'Intelligent discontent is the mainspring of civilization.' -- Eugene V. Debs

Friday, July 04, 2008

Reflections on July 4th 

I was thinking about the holiday a few days ago, and recalled my stereotypical response: a day meant to honor the values of a new nation state announced in 1776 has degenerated into yet another time to genuflect before the altar of US militarism. And, indeed it has, obscuring the fact that the creation of the social consciousness required to support a new country was a profoundly political achievement.

Given the way the holiday is currently celebrated, one is tempted to say that the Declaration of Independence starts with an invocation of Maoist intimidation, Power flows from the barrel of a gun, in place of an exaltation of enlightenment humanism, We hold these truths to be self evident. But the militaristic displays current in vogue are closer to the truth than we want to admit. One of the primary reasons that people in the colonies wanted to secede from Britain was the refusal of the British to permit colonists to cross through the Cumberland Gap into the Ohio River Valley. Colonists wanted to seize Native American lands for privatization and settlement, preferably through coercion but through violence if necessary.

Nor was it long before the American elite had developed an appetite for new acquisitions. As I observed in my November 12, 2006 review of Sidney Lens' book, The Forging of the American Empire, the revered Alexander Hamilton could be described as the first neoconservative, because he was already engaged in intrigues for the purpose of seizing Florida and potentially the rest of the Caribbean in the mid 1790s. In other words, the US had imperial aspirations since its inception, and acted promptly to realize them. Jefferson's decision in 1803 to purchase the enormous Louisiana Territory from France ensured that the US would eventually stretch from the Atlantic to the Pacific. His decision to overthrow the ruler of the Barbary States, and the method by which he accomplished it, foreshadowed the interwoven exercise of soft and hard power in the Middle East in the 20th Century.

The question as to when the US aspired to become an empire with global influence is not one for academics, it has contemporary relevance as I noted in my book review:

First, and most importantly, Lens exposed the myth that the United States did not display imperial aspirations, and act upon the, until much later, say, 1898, with the Spanish American War. It is important, because there remains a belief to this day that the US was originally a republic devoid of territorial ambitions. It was, in other words, an idealized place where farmers, merchants and shippers sought commerce with much of the rest of the world despite the obstruction of foreign mercantilist powers. Echoes of it can be found among libertarians, Gore Vidal and even Chalmers Johnson. Lens emphasizes that many prominent political figures openly expressed, since the country's inception, the urgency of obtaining large territories to the north, south and west, by war, if necessary.

Based upon such an erroneous understanding, there is a tendency to believe that if we could just return to our republican roots, the US could take its place in the world without seeking to militarily and economically dominate others. Or, to put it differently, there is a positive alternative associated with the founding of the country that provides a way to escape the violent, militaristic cul-de-sac we find ourselves trapped within today. There's just one problem: it isn't true.

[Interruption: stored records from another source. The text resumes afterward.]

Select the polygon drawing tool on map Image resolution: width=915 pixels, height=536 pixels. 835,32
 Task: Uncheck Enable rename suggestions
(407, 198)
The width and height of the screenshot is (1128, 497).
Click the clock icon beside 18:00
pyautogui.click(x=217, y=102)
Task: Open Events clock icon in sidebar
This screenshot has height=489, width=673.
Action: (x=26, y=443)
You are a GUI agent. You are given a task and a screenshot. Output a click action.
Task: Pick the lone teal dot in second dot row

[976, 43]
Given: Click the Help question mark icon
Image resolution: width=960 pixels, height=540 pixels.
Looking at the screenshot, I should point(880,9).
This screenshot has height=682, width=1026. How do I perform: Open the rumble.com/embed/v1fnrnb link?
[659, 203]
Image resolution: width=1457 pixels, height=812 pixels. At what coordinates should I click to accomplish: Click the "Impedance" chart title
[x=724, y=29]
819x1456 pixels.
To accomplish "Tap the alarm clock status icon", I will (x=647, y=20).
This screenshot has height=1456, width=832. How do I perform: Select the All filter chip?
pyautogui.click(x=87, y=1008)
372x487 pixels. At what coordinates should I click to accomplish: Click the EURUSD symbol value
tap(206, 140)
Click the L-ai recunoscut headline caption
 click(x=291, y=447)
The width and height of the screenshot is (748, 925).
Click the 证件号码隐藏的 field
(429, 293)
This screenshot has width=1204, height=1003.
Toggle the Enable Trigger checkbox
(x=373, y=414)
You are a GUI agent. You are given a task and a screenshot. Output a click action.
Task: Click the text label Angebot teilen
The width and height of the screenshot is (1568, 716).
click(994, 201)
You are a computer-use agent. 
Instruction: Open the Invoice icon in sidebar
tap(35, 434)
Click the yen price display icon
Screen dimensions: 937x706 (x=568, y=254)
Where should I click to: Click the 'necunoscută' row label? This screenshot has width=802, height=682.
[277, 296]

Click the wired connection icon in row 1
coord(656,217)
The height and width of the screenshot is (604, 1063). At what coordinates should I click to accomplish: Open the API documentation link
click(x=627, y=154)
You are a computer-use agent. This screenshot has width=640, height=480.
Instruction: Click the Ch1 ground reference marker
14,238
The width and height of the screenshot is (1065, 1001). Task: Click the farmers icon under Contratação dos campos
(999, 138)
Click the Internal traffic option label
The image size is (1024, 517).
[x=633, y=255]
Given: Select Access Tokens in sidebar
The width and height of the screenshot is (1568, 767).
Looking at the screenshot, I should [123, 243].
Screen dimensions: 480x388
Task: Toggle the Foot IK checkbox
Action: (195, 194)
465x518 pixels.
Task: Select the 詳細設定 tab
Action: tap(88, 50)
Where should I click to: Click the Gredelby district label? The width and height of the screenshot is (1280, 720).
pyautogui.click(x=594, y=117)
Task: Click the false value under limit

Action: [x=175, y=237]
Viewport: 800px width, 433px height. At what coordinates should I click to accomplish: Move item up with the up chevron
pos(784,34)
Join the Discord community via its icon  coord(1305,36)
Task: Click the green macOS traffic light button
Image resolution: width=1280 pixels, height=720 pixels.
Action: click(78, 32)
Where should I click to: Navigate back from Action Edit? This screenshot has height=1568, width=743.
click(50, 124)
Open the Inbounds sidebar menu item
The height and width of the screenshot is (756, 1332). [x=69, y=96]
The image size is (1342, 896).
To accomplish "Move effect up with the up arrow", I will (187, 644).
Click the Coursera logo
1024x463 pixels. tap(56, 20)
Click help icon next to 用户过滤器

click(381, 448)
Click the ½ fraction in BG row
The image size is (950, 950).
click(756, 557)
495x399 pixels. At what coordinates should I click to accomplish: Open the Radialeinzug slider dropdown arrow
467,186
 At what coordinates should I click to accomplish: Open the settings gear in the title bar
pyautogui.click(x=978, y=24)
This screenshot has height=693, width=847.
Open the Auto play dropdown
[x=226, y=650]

Economic values that we now call neoliberalism were also a prominent feature of the country upon its birth. Again, as I said in the book review:

Hamilton also simultaneously possessed neoliberal qualities as well. He funded the national debt as Secretary of the Treasury, and, here, we observe the beginnings of a system whereby debt interest serves the dual purpose of promoting the primitive accumulation of capital, by redistributing income from laborers to financiers through taxation required to make bond payments, contributing to the outbreak of the Fries Rebellion in 1796, and, quite predictably, rendering these same laborers more economically vulnerable and constricting the ability of the government to assist them. He also, according to Lens, extolled the virtues of child labor, much like transnationals traverse the globe today, looking for the most impoverished places to obtain a docile workforce, including children, to manufacture and assembly their products.

Regrettably, if we want to make the world a better place, a world wherein we overcome the brutalities of neoconservatism and neoliberalism, we are going to have be more creative in our search for the implements to do so than romanticizing an American past that never existed.